REQUIRED WORK
Reproduce each of the rows below word for word, changing nothing.

Rows on where the targets appear
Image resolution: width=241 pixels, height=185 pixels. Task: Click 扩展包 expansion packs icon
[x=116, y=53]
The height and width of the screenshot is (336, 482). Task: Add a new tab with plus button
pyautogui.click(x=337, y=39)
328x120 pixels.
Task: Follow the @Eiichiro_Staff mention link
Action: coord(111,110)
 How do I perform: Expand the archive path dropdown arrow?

OUTPUT BELOW
Image resolution: width=241 pixels, height=185 pixels. Task: Click 扩展包 expansion packs icon
[x=116, y=53]
The height and width of the screenshot is (336, 482). Task: Add a new tab with plus button
pyautogui.click(x=337, y=39)
328x120 pixels.
Task: Follow the @Eiichiro_Staff mention link
Action: coord(111,110)
 How do I perform: Expand the archive path dropdown arrow?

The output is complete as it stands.